Unbundling expected as GCC utilities face subsidy reforms

IPP tenders and further privatisations could be in the cards as Gulf States continue to grapple with low oil prices.

Energy companies based in member states of the Gulf Cooperation Council (GCC) could seek to offload chunks of their business as governments in the region forge ahead with subsidy reforms, according to a Moody’s report released yesterday.

Low oil prices are forcing public authorities to support their balance sheet by increasing tariffs in sectors including electricity, water and petrol, with the likes of Saudi Arabia, Qatar, the UAE and Oman all slashing consumer subsidies over the last few months.

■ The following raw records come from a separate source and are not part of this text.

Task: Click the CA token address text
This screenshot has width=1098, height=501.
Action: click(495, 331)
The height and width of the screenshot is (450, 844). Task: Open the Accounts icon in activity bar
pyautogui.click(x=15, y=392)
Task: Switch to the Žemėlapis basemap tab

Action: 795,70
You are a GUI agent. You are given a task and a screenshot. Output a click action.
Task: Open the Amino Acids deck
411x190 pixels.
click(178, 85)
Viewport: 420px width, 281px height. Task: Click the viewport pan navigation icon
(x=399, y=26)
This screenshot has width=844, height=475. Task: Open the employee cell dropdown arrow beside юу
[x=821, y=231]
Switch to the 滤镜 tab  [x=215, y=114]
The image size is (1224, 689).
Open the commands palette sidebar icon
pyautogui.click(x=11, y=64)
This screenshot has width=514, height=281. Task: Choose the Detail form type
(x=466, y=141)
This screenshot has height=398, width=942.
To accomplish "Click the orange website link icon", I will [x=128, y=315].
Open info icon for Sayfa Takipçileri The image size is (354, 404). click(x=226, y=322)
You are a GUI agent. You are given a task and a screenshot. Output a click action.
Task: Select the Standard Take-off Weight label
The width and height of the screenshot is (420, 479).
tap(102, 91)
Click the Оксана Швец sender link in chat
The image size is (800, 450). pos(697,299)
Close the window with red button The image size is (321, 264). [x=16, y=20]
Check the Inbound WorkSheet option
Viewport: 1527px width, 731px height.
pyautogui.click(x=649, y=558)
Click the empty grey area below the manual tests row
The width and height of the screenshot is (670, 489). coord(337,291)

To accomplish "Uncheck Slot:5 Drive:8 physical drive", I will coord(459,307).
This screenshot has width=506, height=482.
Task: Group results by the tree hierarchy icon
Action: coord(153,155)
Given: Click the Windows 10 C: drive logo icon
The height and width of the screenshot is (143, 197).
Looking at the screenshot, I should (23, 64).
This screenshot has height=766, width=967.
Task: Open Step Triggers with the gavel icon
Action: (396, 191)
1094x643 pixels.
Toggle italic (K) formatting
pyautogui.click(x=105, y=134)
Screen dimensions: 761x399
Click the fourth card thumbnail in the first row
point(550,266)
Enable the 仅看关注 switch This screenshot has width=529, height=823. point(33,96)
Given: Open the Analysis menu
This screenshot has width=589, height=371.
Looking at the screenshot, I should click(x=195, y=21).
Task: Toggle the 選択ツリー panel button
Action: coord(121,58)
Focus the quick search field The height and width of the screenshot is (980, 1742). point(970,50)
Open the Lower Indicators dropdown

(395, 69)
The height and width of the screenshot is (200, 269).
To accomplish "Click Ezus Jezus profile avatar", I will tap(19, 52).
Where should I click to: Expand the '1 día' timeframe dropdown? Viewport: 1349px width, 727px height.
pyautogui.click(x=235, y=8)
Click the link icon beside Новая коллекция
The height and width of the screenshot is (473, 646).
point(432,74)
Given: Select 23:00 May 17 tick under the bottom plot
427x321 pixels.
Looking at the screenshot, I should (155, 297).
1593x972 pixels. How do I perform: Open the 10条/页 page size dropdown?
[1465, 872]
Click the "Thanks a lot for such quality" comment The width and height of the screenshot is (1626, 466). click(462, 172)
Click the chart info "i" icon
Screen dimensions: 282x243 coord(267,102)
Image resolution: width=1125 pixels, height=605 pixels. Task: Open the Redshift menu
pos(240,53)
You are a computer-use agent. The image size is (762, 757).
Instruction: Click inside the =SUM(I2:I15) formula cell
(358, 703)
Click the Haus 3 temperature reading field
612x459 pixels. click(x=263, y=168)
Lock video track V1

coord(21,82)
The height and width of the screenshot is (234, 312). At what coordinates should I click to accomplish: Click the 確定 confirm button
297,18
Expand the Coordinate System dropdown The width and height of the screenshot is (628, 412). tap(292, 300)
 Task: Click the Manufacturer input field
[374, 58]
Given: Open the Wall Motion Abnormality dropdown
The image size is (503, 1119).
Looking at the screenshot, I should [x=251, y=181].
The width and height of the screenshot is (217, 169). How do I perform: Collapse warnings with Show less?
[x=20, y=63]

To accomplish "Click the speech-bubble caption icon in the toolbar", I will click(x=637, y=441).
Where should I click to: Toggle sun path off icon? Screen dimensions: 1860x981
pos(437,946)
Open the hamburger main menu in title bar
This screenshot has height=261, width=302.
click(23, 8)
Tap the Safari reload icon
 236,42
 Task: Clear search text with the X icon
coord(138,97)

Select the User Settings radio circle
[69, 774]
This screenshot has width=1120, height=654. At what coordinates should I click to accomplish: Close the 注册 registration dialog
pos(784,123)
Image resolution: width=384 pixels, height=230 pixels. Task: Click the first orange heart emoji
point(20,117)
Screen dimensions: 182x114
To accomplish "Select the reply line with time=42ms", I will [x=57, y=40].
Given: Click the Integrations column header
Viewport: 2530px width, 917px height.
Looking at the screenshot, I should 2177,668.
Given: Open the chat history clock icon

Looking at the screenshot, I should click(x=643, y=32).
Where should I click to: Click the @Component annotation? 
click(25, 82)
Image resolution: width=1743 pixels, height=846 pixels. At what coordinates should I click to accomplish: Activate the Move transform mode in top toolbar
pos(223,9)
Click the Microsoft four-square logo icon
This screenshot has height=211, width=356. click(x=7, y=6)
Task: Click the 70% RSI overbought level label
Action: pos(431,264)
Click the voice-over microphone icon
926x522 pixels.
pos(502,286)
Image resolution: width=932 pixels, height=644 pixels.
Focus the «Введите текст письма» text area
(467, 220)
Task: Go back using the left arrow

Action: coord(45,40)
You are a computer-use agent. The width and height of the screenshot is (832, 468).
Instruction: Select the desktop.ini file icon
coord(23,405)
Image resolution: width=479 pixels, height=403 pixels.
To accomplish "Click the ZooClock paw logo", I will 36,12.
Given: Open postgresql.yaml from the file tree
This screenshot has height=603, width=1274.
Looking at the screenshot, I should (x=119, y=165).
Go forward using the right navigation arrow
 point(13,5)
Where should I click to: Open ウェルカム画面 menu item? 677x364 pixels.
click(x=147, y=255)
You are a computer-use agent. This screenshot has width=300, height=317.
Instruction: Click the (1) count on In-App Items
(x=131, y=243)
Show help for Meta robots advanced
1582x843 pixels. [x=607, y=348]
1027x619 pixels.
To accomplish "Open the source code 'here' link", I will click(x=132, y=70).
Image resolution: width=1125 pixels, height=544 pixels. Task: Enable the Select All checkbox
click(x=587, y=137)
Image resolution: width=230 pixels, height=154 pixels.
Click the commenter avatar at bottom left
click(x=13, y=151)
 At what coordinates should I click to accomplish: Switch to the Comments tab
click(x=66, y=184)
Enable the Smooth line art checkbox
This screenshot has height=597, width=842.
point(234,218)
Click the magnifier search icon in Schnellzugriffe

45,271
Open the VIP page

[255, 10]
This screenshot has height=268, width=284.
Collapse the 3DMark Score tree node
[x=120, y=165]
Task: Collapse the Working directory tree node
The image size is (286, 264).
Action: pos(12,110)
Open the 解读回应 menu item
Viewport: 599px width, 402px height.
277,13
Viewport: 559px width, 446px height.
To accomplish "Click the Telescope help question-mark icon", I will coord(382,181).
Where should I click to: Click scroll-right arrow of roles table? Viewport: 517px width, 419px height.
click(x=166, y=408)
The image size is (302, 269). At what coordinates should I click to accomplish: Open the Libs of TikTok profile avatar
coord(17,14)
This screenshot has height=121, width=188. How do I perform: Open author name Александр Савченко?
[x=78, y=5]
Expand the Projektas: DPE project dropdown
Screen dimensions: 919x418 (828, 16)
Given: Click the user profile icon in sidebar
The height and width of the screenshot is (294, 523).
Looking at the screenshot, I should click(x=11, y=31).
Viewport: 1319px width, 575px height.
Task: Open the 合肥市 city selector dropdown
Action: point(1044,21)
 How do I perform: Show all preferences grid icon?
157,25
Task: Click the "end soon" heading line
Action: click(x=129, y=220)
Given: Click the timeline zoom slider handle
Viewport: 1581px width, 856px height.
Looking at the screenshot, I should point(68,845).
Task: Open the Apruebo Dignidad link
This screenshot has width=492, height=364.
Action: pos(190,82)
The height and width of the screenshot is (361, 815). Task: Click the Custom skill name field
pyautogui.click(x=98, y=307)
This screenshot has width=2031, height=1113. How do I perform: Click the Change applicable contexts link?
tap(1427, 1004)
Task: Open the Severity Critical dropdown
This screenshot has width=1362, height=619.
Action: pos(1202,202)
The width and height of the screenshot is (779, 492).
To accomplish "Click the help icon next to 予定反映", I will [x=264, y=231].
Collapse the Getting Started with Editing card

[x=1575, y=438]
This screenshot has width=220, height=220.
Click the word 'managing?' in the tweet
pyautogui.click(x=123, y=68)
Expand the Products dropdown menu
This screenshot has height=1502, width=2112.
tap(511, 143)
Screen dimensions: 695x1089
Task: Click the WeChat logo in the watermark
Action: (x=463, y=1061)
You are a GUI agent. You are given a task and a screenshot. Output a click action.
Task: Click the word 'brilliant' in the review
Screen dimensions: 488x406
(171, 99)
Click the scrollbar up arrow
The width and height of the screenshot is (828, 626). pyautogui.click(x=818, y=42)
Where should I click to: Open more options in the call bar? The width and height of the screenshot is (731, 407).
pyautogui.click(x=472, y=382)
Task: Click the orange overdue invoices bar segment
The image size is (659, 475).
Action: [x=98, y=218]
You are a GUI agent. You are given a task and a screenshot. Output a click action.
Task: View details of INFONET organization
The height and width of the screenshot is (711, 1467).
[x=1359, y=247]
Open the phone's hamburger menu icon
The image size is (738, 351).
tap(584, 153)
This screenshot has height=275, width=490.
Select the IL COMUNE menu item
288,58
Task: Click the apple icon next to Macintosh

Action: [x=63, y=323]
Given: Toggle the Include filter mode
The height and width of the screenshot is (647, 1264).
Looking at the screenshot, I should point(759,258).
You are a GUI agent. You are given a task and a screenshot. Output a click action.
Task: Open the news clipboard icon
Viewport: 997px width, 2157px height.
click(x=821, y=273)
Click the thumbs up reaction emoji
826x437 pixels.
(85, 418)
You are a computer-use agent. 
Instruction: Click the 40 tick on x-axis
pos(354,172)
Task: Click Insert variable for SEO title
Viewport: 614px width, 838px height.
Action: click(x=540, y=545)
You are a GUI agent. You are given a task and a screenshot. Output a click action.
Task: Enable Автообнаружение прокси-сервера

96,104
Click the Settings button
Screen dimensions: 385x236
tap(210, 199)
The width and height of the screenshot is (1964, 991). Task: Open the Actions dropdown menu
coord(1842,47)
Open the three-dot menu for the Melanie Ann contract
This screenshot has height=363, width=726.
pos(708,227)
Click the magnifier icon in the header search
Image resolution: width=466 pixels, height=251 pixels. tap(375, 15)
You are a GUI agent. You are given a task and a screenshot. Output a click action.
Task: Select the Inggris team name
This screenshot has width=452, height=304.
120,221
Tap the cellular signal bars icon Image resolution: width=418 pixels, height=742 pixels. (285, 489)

While this should buoy all utilities in the long-run, some may benefit more quickly than others, according to Moody’s.

“In the short term, distribution companies that operate in unbundled systems, such as those in Oman, will benefit the most from the reductions in subsidies to end-consumers as their revenues are directly linked to tariffs,” said Julien Haddad, an analyst at the ratings agency, in a research note.

This could give further impetus to a trend already observed in Gulf markets, where greater private sector participation in sectors that have so far largely been the preserve of state-owned entities is increasingly welcomed.

As they seek to adapt to an extended period of depressed hydrocarbon prices, utilities are engaging in efforts to make their operations more efficient, such as reducing system losses. By freeing up cash for longer-term purposes, such measures could catalyse much needed capex investments. Both would make them more attractive investment targets for market participants.

But the dynamics with the greatest potential would be renewed momentum behind higher involvement of private players in power generation and the further unbundling of utility businesses.

“While IPPs and independent water and power projects (IWPPs) represent an important share of generation in Oman, Abu Dhabi and Qatar, they currently play a minor role in Saudi Arabia, the region's largest electricity market,” Haddad said.

“[Unbundling] can help in the privatisation of the systems, and generate sources of cash for the governments in their quest to balance their budgets.”

Moody’s expect oil prices to average $33 a Brent crude barrel in 2016 and $38 in 2017.

“We think recent reductions to energy subsidies are likely to be followed by further cuts ahead of their potential phasing-out over the long term,” the note said. “Actions governments have taken so far to address the damaging effect of low oil prices fall short of the scale of economic and fiscal reforms required to achieve budget balance.”